Hierarchical models are widely used to characterize the performance of individual healthcare providers. However, little attention has been devoted to systemwide performance evaluations, the goals of which include identifying extreme (e.g. the top 10%) provider performance and developing statistical benchmarks to define high quality care. Obtaining optimal estimates of these quantities requires estimating the empirical distribution function (EDF) of provider-specific parameters that generate the data set under consideration. However, the difficulty of obtaining uncertainty bounds for a squared error loss minimizing EDF estimate has hindered its use in systemwide performance evaluations. We therefore develop and study a percentile-based EDF estimate for univariate provider-specific parameters.
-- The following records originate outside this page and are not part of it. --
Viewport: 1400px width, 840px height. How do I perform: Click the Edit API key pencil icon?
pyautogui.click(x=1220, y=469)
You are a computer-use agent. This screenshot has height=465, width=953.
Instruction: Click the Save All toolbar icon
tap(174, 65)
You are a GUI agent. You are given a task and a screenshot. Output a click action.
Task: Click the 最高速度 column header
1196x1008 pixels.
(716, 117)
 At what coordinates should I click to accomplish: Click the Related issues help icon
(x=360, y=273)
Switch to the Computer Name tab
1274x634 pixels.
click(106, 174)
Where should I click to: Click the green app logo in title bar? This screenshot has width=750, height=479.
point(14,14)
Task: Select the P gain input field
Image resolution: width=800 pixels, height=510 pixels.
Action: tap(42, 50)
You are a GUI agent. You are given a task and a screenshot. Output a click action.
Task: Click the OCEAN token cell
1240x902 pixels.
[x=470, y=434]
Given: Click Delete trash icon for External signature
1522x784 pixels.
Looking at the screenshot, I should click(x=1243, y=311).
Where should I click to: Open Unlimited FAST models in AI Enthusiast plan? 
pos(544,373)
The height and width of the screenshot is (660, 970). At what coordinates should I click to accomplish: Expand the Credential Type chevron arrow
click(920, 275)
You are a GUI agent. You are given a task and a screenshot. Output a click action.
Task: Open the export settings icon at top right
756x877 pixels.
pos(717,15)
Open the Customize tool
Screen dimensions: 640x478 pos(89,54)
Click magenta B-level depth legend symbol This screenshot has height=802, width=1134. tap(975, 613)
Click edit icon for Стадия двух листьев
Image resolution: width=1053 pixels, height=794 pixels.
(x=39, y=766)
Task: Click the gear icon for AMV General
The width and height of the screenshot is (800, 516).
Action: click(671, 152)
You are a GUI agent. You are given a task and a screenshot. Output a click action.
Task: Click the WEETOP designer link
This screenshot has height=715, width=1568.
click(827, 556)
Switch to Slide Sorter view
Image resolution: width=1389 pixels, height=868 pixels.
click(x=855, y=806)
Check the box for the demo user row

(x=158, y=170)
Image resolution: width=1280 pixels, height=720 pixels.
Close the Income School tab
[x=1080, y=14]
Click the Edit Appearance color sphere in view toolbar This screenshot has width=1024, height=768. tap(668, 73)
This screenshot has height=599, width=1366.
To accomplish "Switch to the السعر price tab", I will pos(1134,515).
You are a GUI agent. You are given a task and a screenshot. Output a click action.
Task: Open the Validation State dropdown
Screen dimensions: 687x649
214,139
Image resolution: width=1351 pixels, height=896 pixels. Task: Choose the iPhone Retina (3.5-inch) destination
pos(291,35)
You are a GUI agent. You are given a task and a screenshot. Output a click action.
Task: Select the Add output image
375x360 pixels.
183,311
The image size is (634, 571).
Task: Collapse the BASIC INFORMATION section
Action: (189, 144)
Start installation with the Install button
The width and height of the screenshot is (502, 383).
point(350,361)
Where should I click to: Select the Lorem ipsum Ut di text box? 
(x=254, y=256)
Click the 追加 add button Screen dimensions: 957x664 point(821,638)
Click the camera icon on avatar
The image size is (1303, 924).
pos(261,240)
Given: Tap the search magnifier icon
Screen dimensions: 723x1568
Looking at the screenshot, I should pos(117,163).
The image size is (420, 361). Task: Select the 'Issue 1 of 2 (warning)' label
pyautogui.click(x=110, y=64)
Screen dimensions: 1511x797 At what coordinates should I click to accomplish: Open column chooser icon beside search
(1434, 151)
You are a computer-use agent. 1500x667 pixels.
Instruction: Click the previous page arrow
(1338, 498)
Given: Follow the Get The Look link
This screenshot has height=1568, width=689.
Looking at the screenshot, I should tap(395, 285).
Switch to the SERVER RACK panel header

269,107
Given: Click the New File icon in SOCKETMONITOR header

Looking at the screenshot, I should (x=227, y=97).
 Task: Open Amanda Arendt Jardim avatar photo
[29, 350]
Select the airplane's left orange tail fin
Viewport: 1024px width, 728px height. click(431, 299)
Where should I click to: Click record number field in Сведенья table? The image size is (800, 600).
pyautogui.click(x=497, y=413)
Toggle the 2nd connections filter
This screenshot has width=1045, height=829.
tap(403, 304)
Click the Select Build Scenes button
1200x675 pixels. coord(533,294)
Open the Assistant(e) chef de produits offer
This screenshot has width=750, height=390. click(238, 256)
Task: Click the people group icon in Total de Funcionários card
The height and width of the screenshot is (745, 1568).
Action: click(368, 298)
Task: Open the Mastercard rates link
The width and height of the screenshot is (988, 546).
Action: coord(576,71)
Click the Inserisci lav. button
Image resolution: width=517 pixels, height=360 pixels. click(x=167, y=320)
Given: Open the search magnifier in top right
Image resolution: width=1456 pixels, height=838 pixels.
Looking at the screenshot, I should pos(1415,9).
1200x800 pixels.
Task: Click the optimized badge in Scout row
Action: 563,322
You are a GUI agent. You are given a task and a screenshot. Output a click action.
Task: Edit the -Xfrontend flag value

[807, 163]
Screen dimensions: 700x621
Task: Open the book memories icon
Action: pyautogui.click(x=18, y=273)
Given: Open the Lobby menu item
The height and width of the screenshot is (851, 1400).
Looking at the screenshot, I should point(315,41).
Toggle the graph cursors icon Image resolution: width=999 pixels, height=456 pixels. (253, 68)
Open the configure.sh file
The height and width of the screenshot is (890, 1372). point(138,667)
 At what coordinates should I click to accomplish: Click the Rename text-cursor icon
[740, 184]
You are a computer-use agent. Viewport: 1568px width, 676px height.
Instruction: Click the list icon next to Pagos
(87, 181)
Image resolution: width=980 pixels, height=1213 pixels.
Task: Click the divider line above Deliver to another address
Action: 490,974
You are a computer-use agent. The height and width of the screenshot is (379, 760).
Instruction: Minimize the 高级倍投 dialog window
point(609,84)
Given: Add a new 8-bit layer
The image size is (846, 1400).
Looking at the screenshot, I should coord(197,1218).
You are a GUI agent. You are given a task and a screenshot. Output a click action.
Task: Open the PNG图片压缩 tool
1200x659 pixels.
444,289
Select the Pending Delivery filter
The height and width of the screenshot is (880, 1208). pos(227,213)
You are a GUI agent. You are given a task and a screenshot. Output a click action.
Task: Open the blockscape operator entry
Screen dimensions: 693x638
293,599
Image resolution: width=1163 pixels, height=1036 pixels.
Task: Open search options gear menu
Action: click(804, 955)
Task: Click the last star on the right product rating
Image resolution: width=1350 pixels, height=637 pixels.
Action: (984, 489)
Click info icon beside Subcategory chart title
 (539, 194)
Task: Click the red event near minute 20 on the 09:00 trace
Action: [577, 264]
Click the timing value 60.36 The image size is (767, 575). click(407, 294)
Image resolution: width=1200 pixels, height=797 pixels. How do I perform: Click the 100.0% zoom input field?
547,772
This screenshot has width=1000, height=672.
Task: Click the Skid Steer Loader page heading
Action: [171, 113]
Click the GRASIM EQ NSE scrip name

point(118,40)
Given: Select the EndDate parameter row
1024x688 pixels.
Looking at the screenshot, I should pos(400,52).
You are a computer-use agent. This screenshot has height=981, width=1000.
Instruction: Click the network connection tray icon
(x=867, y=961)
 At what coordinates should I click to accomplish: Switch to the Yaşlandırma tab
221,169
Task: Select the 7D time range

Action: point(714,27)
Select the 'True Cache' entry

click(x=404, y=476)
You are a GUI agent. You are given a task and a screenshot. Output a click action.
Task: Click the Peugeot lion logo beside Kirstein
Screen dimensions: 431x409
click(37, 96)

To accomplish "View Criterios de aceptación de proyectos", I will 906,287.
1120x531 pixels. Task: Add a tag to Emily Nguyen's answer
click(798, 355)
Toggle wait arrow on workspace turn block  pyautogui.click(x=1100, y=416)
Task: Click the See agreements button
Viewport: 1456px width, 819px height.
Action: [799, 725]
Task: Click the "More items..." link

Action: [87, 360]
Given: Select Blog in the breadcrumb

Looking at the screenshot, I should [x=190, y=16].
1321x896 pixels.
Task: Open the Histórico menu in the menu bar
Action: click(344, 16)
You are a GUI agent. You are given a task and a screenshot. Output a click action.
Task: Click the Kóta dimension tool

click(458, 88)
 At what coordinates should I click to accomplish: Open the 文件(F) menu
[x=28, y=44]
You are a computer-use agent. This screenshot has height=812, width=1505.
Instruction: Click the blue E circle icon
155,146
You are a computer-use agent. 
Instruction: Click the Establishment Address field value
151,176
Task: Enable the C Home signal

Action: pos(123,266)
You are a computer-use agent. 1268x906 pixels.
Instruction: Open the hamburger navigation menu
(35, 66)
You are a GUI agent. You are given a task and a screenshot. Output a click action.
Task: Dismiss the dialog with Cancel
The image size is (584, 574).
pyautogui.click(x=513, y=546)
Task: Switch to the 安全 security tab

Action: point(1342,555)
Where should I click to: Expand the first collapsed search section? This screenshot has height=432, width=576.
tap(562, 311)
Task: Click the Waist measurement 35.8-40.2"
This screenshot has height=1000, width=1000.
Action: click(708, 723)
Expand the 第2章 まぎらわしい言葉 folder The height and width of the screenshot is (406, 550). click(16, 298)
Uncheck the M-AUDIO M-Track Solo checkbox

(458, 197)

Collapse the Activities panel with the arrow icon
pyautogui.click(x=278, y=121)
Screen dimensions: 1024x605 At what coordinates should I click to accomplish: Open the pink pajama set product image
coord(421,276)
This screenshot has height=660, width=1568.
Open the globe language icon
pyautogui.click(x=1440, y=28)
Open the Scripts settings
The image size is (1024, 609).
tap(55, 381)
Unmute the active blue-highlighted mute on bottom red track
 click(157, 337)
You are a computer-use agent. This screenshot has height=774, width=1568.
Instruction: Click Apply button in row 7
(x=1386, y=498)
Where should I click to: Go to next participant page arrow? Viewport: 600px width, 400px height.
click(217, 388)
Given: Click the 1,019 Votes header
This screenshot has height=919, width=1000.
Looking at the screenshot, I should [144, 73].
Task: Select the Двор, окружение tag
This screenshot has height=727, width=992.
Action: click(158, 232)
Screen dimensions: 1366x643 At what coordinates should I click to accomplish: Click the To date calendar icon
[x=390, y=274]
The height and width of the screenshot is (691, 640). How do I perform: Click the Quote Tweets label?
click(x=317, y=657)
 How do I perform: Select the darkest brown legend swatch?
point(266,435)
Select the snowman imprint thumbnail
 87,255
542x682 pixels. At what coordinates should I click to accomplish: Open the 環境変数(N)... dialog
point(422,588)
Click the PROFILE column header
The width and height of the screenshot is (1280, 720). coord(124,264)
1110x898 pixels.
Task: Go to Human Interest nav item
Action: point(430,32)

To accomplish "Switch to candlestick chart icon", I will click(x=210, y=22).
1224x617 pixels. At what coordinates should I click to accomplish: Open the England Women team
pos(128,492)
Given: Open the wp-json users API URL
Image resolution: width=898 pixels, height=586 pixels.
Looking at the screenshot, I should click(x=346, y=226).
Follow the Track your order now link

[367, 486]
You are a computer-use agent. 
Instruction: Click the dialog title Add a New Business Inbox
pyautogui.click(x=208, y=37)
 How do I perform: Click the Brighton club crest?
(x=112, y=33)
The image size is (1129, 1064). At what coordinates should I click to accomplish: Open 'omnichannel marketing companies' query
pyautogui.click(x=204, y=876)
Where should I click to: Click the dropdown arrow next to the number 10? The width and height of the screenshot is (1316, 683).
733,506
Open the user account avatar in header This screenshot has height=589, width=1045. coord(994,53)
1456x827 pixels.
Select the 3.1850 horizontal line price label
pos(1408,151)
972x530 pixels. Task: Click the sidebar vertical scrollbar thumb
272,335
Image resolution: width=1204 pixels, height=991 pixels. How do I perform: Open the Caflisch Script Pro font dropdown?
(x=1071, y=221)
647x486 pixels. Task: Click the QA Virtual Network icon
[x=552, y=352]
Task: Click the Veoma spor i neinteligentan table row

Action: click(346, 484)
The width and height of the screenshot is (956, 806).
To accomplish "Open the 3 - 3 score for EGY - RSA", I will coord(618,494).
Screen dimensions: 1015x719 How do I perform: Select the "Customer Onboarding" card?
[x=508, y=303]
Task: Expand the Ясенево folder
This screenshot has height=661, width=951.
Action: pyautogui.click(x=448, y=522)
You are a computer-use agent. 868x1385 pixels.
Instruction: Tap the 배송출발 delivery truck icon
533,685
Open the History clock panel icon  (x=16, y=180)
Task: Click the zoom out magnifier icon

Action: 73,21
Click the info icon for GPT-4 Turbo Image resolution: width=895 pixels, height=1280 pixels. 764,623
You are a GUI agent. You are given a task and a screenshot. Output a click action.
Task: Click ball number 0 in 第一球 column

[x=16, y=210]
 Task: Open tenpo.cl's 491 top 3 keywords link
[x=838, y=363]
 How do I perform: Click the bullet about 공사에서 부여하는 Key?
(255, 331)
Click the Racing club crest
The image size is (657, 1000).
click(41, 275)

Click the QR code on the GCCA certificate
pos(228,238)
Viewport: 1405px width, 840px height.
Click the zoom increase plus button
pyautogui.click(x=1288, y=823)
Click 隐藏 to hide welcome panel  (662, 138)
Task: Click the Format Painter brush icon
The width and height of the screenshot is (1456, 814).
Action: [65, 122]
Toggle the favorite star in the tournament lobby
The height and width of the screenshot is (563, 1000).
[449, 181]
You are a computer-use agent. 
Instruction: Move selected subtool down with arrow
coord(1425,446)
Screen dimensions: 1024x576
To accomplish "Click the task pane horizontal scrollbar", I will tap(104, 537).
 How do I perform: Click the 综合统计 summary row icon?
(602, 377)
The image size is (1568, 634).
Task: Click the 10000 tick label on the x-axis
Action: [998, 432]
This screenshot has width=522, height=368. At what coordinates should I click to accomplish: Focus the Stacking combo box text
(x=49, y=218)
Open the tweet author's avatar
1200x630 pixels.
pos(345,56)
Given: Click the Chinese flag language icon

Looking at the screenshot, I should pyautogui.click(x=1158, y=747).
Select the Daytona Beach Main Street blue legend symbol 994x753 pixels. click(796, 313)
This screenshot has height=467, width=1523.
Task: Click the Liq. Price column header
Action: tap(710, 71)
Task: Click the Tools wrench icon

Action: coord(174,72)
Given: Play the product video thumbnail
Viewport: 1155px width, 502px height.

We compute order statistics of samples drawn from the posterior distribution of provider-specific parameters to obtain relevant assessments of uncertainty of an EDF estimate and its features, such as thresholds and percentiles. We apply our method to data from the Medicare end stage renal disease programme, which is a health insurance programme for people with irreversible kidney failure. We highlight the risk of misclassifying providers as exceptionally good or poor performers when uncertainty in statistical benchmark estimates is ignored. Given the high stakes of performance evaluations, statistical benchmarks should be accompanied by precision estimates.